[Data records]
........

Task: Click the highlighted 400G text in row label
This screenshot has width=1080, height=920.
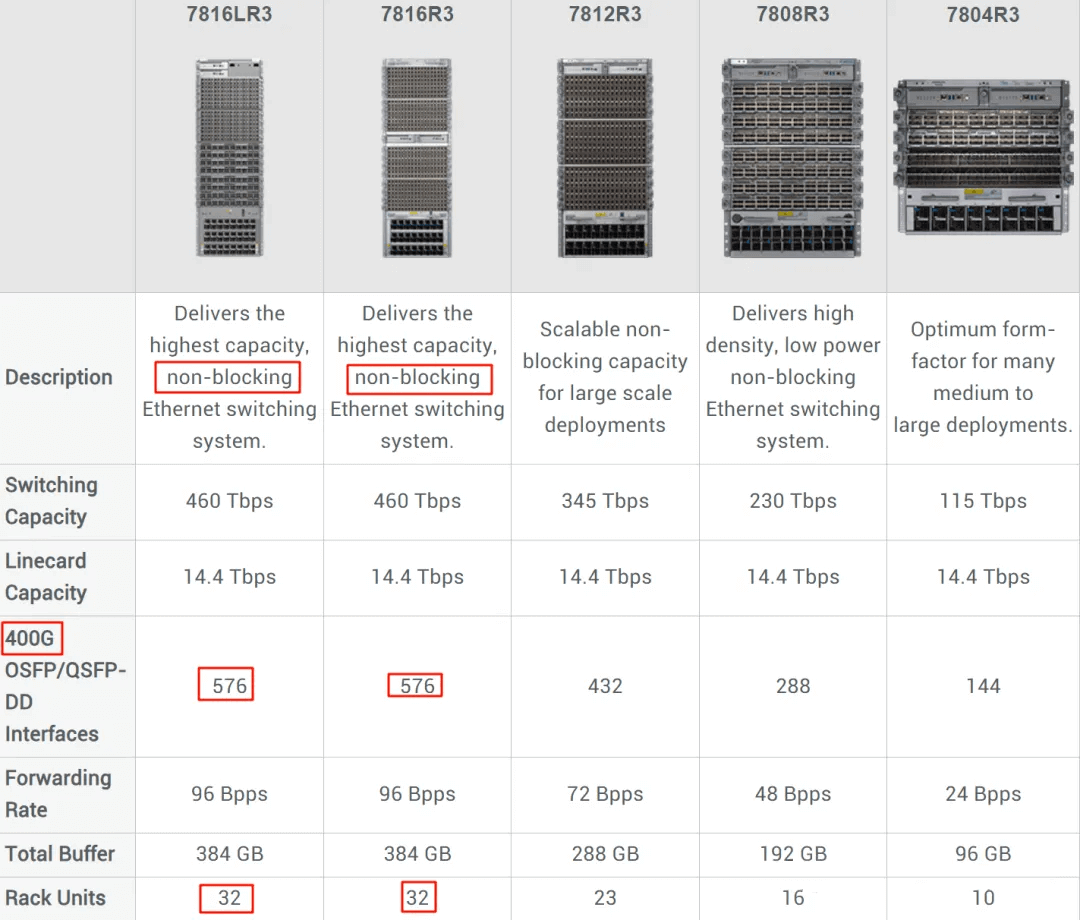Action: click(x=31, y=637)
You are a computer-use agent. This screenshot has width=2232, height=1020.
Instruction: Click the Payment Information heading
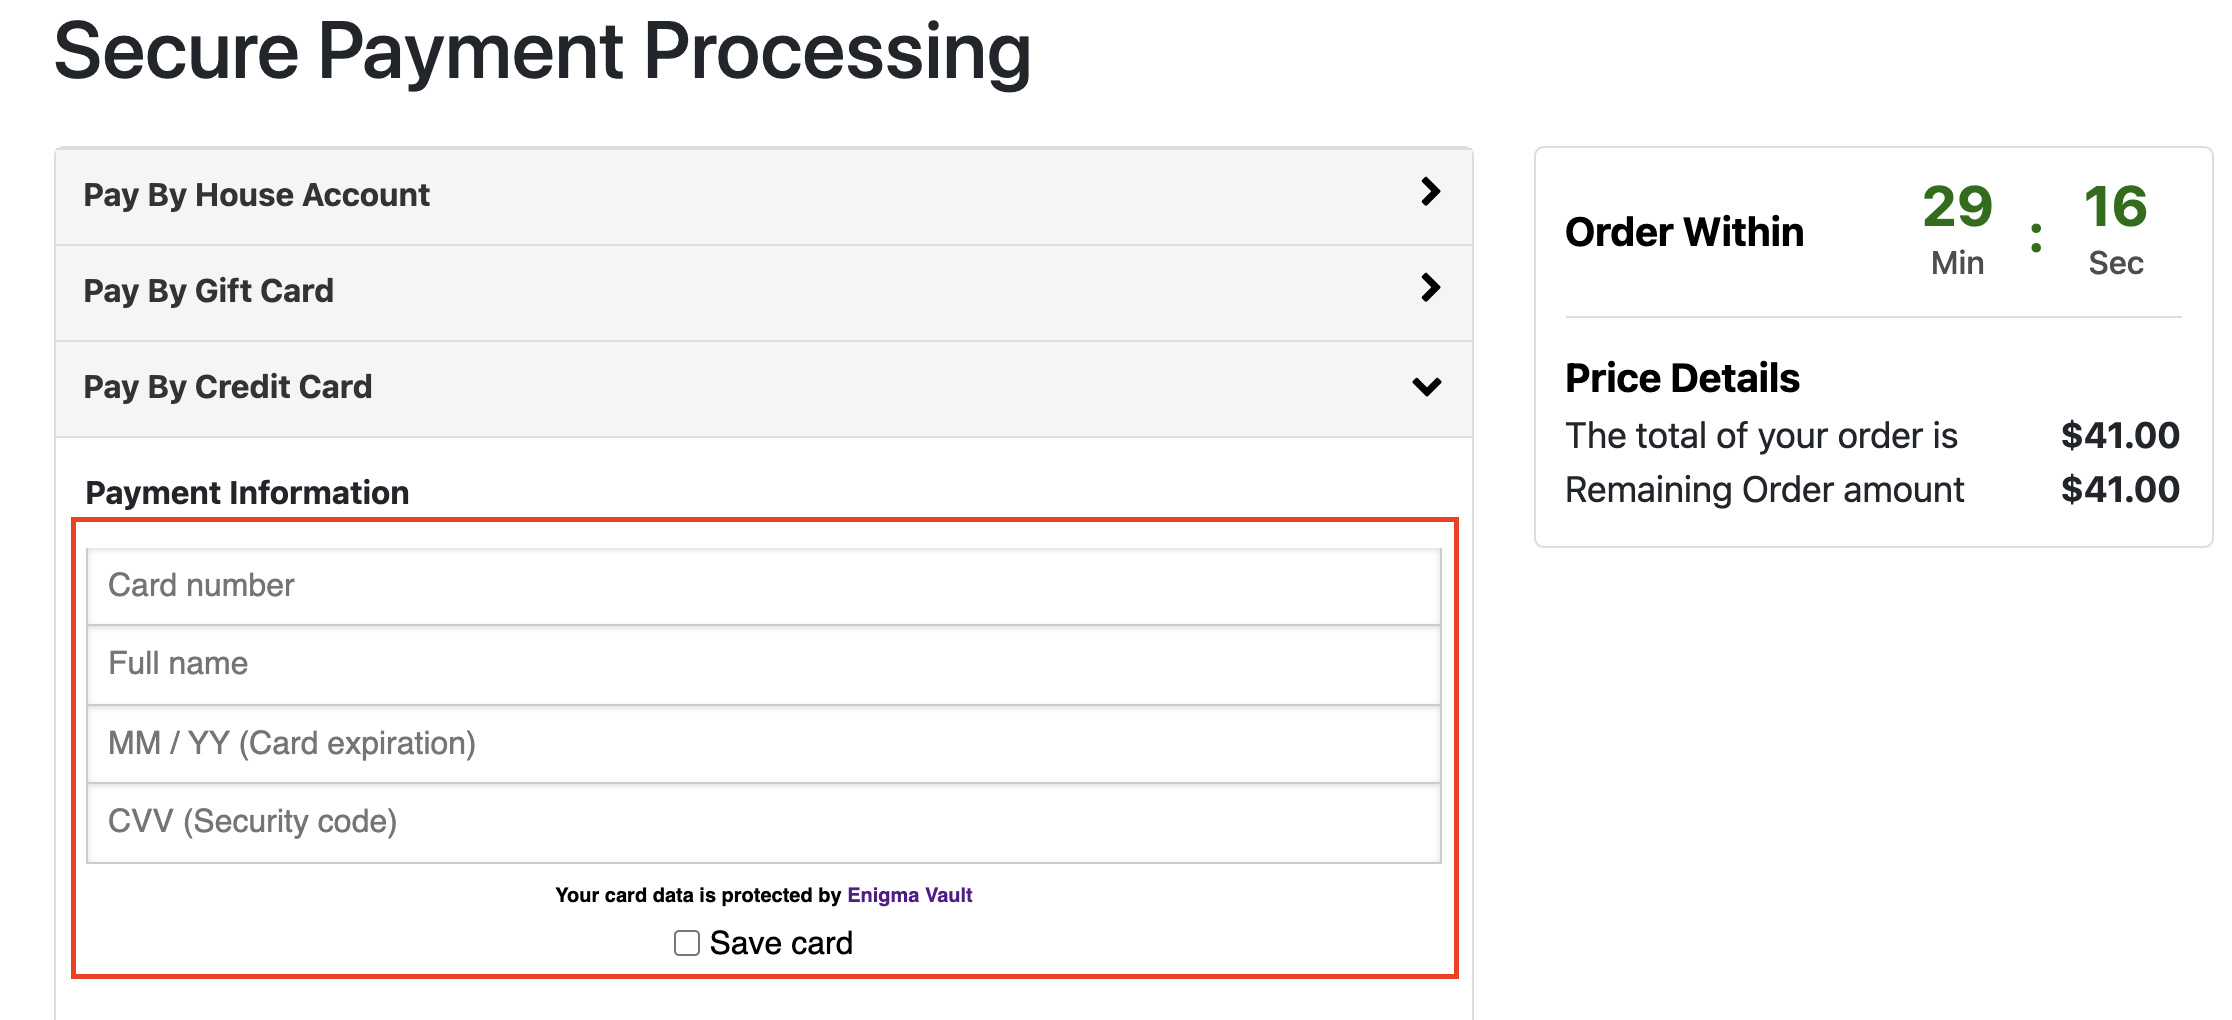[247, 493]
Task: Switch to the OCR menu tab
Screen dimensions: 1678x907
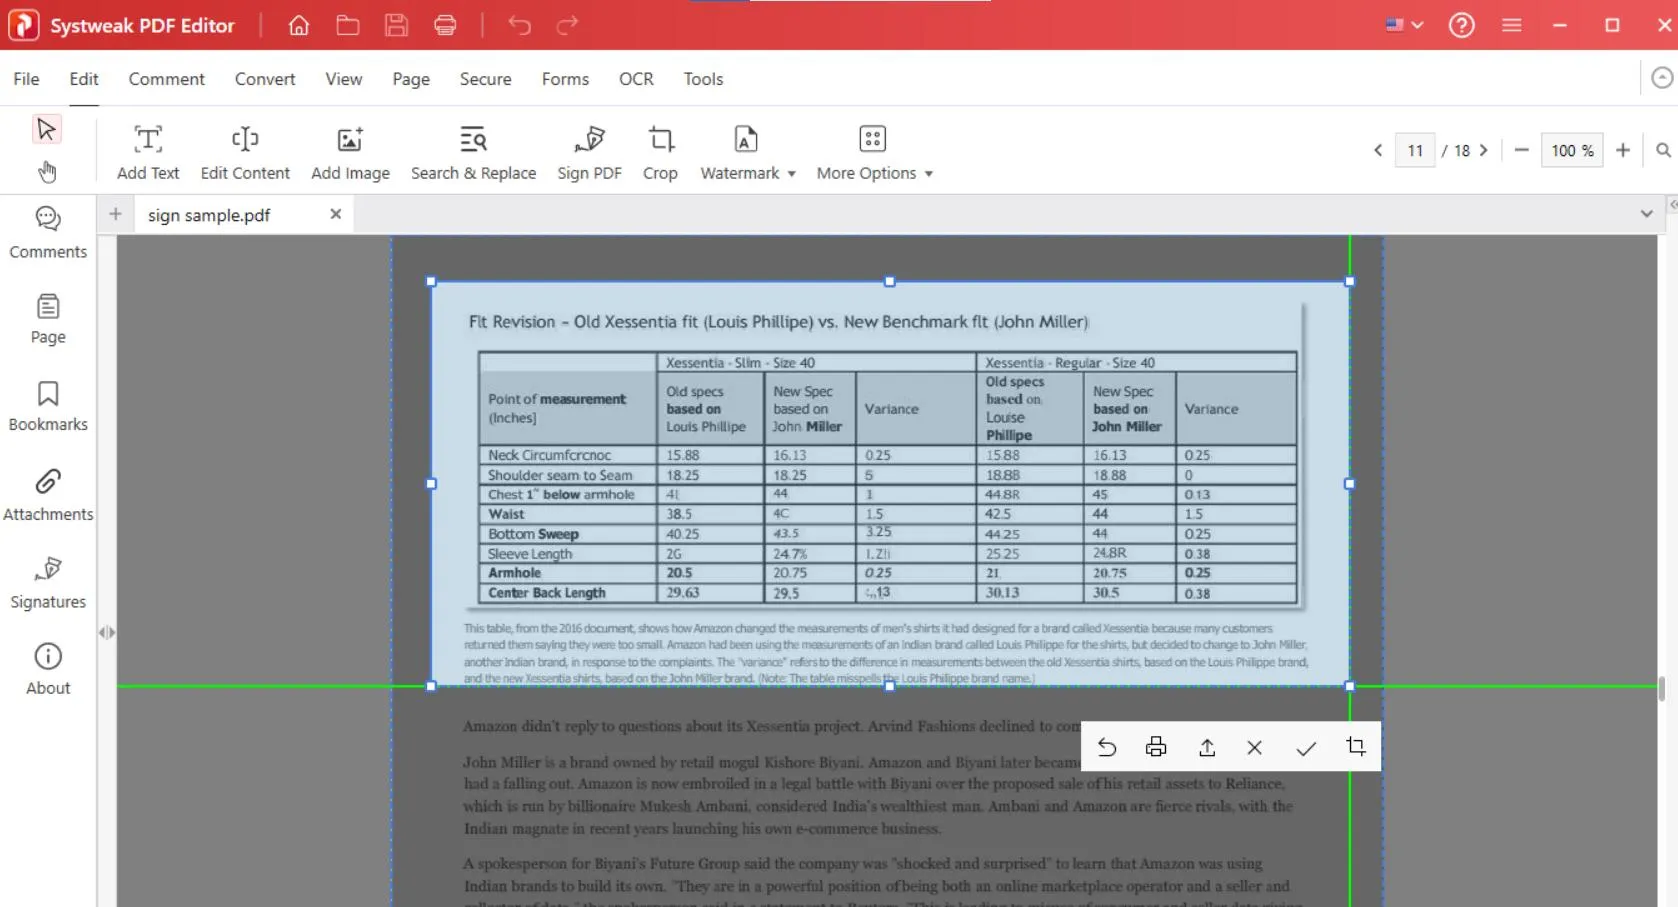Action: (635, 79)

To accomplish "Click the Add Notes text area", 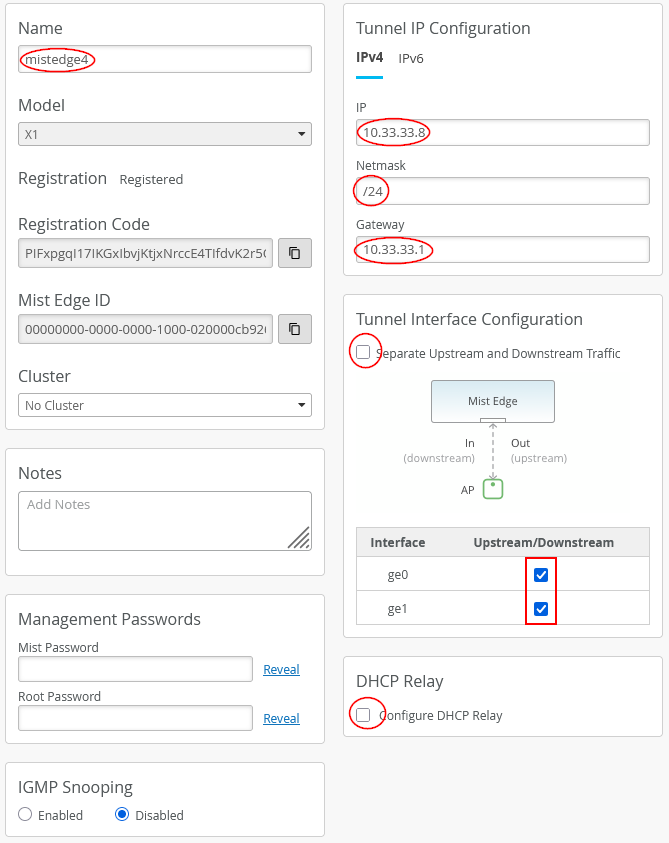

........

Exercise aim
No pictures belong in the copy; output every record exactly.

Finished exercise
Task: Click the highlighted 400G text in row label
This screenshot has width=1080, height=920.
Action: click(x=31, y=637)
You are a computer-use agent. This screenshot has width=2232, height=1020.
Instruction: Click the Payment Information heading
[247, 493]
Task: Switch to the OCR menu tab
Screen dimensions: 1678x907
Action: (635, 79)

To accomplish "Click the Add Notes text area", 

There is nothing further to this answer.